_TO DO:_ Nothing is to be left out: repeat every entry exactly as given.
====
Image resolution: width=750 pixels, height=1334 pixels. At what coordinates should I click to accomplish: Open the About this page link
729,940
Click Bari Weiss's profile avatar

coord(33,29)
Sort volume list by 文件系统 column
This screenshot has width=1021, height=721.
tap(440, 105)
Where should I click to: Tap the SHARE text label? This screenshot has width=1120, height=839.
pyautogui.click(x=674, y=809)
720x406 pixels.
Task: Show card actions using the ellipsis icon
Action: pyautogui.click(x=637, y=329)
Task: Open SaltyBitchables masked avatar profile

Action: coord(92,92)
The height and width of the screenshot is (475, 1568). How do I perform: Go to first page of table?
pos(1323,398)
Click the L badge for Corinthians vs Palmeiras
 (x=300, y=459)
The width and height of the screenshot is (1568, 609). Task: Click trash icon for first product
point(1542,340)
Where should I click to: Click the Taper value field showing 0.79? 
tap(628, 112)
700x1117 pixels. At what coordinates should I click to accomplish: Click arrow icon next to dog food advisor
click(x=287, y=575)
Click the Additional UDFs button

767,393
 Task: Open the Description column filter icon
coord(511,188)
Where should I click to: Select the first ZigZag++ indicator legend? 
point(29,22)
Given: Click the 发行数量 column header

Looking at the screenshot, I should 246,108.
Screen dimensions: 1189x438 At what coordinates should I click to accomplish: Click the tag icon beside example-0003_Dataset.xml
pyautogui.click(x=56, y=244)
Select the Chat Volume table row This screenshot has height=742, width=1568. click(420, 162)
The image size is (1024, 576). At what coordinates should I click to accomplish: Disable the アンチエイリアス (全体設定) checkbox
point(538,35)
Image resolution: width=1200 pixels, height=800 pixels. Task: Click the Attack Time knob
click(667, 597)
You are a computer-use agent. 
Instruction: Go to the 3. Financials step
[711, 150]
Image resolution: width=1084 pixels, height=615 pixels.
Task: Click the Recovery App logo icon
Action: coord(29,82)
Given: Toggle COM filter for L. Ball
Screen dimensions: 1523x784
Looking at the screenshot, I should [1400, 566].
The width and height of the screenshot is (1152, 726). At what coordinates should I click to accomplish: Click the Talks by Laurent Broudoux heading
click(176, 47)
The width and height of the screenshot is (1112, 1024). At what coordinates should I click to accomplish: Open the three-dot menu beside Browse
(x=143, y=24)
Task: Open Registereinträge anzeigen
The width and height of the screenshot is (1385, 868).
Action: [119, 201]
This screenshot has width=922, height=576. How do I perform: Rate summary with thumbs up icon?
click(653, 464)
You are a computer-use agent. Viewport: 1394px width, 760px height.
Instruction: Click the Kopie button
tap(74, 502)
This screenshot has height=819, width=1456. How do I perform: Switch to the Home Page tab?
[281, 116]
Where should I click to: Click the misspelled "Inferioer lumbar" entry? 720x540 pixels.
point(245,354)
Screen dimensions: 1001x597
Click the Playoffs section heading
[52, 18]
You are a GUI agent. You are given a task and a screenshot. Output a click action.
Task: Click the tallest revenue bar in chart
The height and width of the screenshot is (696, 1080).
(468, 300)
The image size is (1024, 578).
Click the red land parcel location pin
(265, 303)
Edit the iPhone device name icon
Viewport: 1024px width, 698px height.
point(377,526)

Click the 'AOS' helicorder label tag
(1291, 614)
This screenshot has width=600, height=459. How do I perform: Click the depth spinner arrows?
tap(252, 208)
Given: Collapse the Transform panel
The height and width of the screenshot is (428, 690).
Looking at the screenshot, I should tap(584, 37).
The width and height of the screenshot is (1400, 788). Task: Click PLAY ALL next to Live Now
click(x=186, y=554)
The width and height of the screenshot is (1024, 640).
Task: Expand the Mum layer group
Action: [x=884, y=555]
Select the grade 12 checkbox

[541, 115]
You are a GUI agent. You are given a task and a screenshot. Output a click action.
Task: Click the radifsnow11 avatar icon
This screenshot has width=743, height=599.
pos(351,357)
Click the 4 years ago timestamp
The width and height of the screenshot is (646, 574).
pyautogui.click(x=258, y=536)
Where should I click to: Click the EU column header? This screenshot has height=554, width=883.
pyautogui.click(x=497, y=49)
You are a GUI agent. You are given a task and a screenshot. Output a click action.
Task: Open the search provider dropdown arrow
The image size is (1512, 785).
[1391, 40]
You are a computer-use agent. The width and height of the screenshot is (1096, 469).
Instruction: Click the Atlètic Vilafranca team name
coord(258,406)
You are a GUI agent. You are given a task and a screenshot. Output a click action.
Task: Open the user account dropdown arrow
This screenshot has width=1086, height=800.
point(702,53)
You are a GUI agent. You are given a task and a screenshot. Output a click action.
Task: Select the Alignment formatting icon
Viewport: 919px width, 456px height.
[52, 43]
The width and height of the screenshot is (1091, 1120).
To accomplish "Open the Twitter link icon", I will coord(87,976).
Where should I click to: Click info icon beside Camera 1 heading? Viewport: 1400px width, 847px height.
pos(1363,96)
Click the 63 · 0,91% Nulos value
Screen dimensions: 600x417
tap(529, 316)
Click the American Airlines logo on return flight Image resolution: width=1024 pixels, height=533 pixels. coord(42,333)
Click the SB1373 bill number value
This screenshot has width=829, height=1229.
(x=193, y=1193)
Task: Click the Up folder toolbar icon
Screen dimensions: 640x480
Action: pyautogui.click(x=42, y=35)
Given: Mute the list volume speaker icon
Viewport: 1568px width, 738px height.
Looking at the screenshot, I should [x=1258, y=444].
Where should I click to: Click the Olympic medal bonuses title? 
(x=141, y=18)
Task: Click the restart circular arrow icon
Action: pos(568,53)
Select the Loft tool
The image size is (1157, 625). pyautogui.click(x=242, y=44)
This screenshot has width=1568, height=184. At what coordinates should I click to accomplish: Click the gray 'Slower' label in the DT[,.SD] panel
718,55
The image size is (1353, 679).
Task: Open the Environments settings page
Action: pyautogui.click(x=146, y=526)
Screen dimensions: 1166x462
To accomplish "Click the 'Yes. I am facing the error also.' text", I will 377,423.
====
_OUTPUT OF THE EXERCISE:_
Image resolution: width=750 pixels, height=1334 pixels. At what coordinates should I click to accomplish: Open the About this page link
729,940
Click Bari Weiss's profile avatar

coord(33,29)
Sort volume list by 文件系统 column
This screenshot has width=1021, height=721.
tap(440, 105)
Where should I click to: Tap the SHARE text label? This screenshot has width=1120, height=839.
pyautogui.click(x=674, y=809)
720x406 pixels.
Task: Show card actions using the ellipsis icon
Action: pyautogui.click(x=637, y=329)
Task: Open SaltyBitchables masked avatar profile

Action: coord(92,92)
The height and width of the screenshot is (475, 1568). How do I perform: Go to first page of table?
pos(1323,398)
Click the L badge for Corinthians vs Palmeiras
 (x=300, y=459)
The width and height of the screenshot is (1568, 609). Task: Click trash icon for first product
point(1542,340)
Where should I click to: Click the Taper value field showing 0.79? 
tap(628, 112)
700x1117 pixels. At what coordinates should I click to accomplish: Click arrow icon next to dog food advisor
click(x=287, y=575)
Click the Additional UDFs button

767,393
 Task: Open the Description column filter icon
coord(511,188)
Where should I click to: Select the first ZigZag++ indicator legend? 
point(29,22)
Given: Click the 发行数量 column header

Looking at the screenshot, I should 246,108.
Screen dimensions: 1189x438 At what coordinates should I click to accomplish: Click the tag icon beside example-0003_Dataset.xml
pyautogui.click(x=56, y=244)
Select the Chat Volume table row This screenshot has height=742, width=1568. click(420, 162)
The image size is (1024, 576). At what coordinates should I click to accomplish: Disable the アンチエイリアス (全体設定) checkbox
point(538,35)
Image resolution: width=1200 pixels, height=800 pixels. Task: Click the Attack Time knob
click(667, 597)
You are a computer-use agent. 
Instruction: Go to the 3. Financials step
[711, 150]
Image resolution: width=1084 pixels, height=615 pixels.
Task: Click the Recovery App logo icon
Action: coord(29,82)
Given: Toggle COM filter for L. Ball
Screen dimensions: 1523x784
Looking at the screenshot, I should [1400, 566].
The width and height of the screenshot is (1152, 726). At what coordinates should I click to accomplish: Click the Talks by Laurent Broudoux heading
click(176, 47)
The width and height of the screenshot is (1112, 1024). At what coordinates should I click to accomplish: Open the three-dot menu beside Browse
(x=143, y=24)
Task: Open Registereinträge anzeigen
The width and height of the screenshot is (1385, 868).
Action: [119, 201]
This screenshot has width=922, height=576. How do I perform: Rate summary with thumbs up icon?
click(653, 464)
You are a computer-use agent. Viewport: 1394px width, 760px height.
Instruction: Click the Kopie button
tap(74, 502)
This screenshot has height=819, width=1456. How do I perform: Switch to the Home Page tab?
[281, 116]
Where should I click to: Click the misspelled "Inferioer lumbar" entry? 720x540 pixels.
point(245,354)
Screen dimensions: 1001x597
Click the Playoffs section heading
[52, 18]
You are a GUI agent. You are given a task and a screenshot. Output a click action.
Task: Click the tallest revenue bar in chart
The height and width of the screenshot is (696, 1080).
(468, 300)
The image size is (1024, 578).
Click the red land parcel location pin
(265, 303)
Edit the iPhone device name icon
Viewport: 1024px width, 698px height.
point(377,526)

Click the 'AOS' helicorder label tag
(1291, 614)
This screenshot has width=600, height=459. How do I perform: Click the depth spinner arrows?
tap(252, 208)
Given: Collapse the Transform panel
The height and width of the screenshot is (428, 690).
Looking at the screenshot, I should tap(584, 37).
The width and height of the screenshot is (1400, 788). Task: Click PLAY ALL next to Live Now
click(x=186, y=554)
The width and height of the screenshot is (1024, 640).
Task: Expand the Mum layer group
Action: [x=884, y=555]
Select the grade 12 checkbox

[541, 115]
You are a GUI agent. You are given a task and a screenshot. Output a click action.
Task: Click the radifsnow11 avatar icon
This screenshot has width=743, height=599.
pos(351,357)
Click the 4 years ago timestamp
The width and height of the screenshot is (646, 574).
pyautogui.click(x=258, y=536)
Where should I click to: Click the EU column header? This screenshot has height=554, width=883.
pyautogui.click(x=497, y=49)
You are a GUI agent. You are given a task and a screenshot. Output a click action.
Task: Open the search provider dropdown arrow
The image size is (1512, 785).
[1391, 40]
You are a computer-use agent. The width and height of the screenshot is (1096, 469).
Instruction: Click the Atlètic Vilafranca team name
coord(258,406)
You are a GUI agent. You are given a task and a screenshot. Output a click action.
Task: Open the user account dropdown arrow
This screenshot has width=1086, height=800.
point(702,53)
You are a GUI agent. You are given a task and a screenshot. Output a click action.
Task: Select the Alignment formatting icon
Viewport: 919px width, 456px height.
[52, 43]
The width and height of the screenshot is (1091, 1120).
To accomplish "Open the Twitter link icon", I will coord(87,976).
Where should I click to: Click info icon beside Camera 1 heading? Viewport: 1400px width, 847px height.
pos(1363,96)
Click the 63 · 0,91% Nulos value
Screen dimensions: 600x417
tap(529, 316)
Click the American Airlines logo on return flight Image resolution: width=1024 pixels, height=533 pixels. coord(42,333)
Click the SB1373 bill number value
This screenshot has width=829, height=1229.
(x=193, y=1193)
Task: Click the Up folder toolbar icon
Screen dimensions: 640x480
Action: pyautogui.click(x=42, y=35)
Given: Mute the list volume speaker icon
Viewport: 1568px width, 738px height.
Looking at the screenshot, I should [x=1258, y=444].
Where should I click to: Click the Olympic medal bonuses title? 
(x=141, y=18)
Task: Click the restart circular arrow icon
Action: pos(568,53)
Select the Loft tool
The image size is (1157, 625). pyautogui.click(x=242, y=44)
This screenshot has width=1568, height=184. At what coordinates should I click to accomplish: Click the gray 'Slower' label in the DT[,.SD] panel
718,55
The image size is (1353, 679).
Task: Open the Environments settings page
Action: pyautogui.click(x=146, y=526)
Screen dimensions: 1166x462
To accomplish "Click the 'Yes. I am facing the error also.' text", I will 377,423.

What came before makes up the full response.